Auq. Je serais curieux de savoir comment tu répondrais à cet homme spirituel dont on nous parle en riant. Il prouva, nous dit-on, qu'un lion était sorti de la bouche de son interlocuteur. Il lui avait demandé si ce que nous disons sort de notre bouche, et l'autre n'avait pu le nier. Alors, comme il était facile, il l'amena à prononcer le nom de lion, et aussitôt plaisantant sur son compte: Tu as avoué, s'écria-t-il, que tout ce que nous disons sort de notre bouche; de plus, tu ne saurais nier que tu as parlé d'un lion; donc, ô bon homme, regarde, tu viens de vomir cette grande bête. - Ad. Il n'était point difficile de se défendre contre ce plaisant. Pour moi, je n'accorderais point que tout ce que nous disons sort de notre bouche. En effet, parler c'est exprimer le signe de ce que nous disons; et ce qui sort alors de notre bouche, ce n'est pas la chose même, c'est le signe qui l'exprime. Il y a exception pour l'espèce de signes qui désignent d'autres signes et dont nous avons parlé tout à l'heure. 24. Auq. Je le vois, tu serais bien armé contre cet adversaire. Cependant si je te demande L'homme est-il un nom, que me répondras-tu? - Ad. Mais que c'est un nom! - Aug. Comment! Quand je te vois, c'est un nom que je vois? - Ad. Non pas.- Aug. Veux-tu donc que je tire la conséquence? - Ad. De grâce, ne la tire pas. Je déclare moi-même que je ne suis pas un homme. Quand tu m'as demandé si l'homme est un nom, comment ai-je pu répondre qu'il en est un? Car dès ce moment il était convenu que pour dire oui ou non il faut faire attention au sens des paroles.

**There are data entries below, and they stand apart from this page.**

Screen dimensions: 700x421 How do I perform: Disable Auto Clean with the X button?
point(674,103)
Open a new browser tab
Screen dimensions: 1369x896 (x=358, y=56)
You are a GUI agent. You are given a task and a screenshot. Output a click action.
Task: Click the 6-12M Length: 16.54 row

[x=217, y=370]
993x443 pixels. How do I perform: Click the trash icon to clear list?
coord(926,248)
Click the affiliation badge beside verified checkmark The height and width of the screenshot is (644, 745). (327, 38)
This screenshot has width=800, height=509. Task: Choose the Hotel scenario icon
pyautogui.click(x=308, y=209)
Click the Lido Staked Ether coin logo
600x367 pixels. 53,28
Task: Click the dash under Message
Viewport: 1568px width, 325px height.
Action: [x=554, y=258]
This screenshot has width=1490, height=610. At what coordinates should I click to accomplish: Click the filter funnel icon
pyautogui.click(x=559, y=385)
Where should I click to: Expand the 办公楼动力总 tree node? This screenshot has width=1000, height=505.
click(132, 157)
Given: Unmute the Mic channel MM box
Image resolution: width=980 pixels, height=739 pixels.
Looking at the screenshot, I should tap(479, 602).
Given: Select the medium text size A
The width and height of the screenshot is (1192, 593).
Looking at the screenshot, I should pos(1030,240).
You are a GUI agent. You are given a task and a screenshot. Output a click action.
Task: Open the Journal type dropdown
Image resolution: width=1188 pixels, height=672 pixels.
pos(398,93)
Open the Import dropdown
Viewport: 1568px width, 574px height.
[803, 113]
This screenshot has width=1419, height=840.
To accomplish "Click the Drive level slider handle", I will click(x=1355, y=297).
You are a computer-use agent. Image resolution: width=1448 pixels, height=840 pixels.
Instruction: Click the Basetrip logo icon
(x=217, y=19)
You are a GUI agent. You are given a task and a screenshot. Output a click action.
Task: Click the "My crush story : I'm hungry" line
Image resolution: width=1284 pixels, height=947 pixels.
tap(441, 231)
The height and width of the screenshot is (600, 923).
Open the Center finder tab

Auq. Il me semble toutefois qu'il ne te sera point inutile d'être tombé dans cette fausse conclusion; car c'est la loi de raison gravée dans nos âmes qui a triomphé de ta vigilance. En effet, si je te demandais: qu'est-ce que l'homme? tu pourrais répondre: un animal. Mais si j'ajoutais: quelle partie du discours est l'homme? tu ne pourrais répondre convenablement qu'en disant: le nom. Ainsi; l'homme étant à la fois un nom et un animal, c'est en tant que signe qu'il est un nom, et en tant que chose exprimée par le signe qu'il est un animal. Quand donc on me demande si l'homme est un nom, je dois répondre simplement que oui; car on me fait suffisamment entendre qu'on le considère alors en tant que signe. Et quand on me demande: est-il un animal? je dois l'affirmer avec beaucoup plus d'empressement encore. Pourquoi? parce que si l'on ne prononçait alors ni le mot de nom ni celui d'animal, et que l'on demandât seulement: qu'est-ce que l'homme? conformément à la règle naturelle, l'esprit s'attacherait au sens même des deux syllabes; il répondrait l'homme est un animal; il pourrait même donner la définition complète et dire: l'homme est un animal raisonnable et mortel. N'est-ce pas la vérité? - Ad. Je le crois parfaitement. Mais après avoir accordé que l'homme est un nom, comment échapper à cette outrageuse conclusion, que nous ne sommes pas des hommes? - Auq. Comment! n'est-ce pas en faisant observer qu'elle n'est pas tirée dans le sens attribué par nous à la question, quand nous y avons répondu affirmativement? et si le questionneur assure qu'il donne à sa conclusion le même sens, ne le craignons point. Qu'y a-t-il de redoutable à avouer que je ne suis pas un homme, c'est-à-dire deux syllabes? (197) - Ad. Rien n'est plus vrai. Mais si rien n'est plus vrai, comme il résulte de ce que nous avons admis, pourquoi m'offenser quand on me dit: tu n'es donc pas un homme? - Auq. Parce qu'en entendant ces deux syllabes je ne puis me défendre d'attacher à cette conclusion le sens qu'elles expriment. J'obéis alors à cette règle puissante et naturelle qui commande de se reporter vers le sens exprimé, quand on entend les signes qui l'expriment. - Ad. J'aime ce que tu dis.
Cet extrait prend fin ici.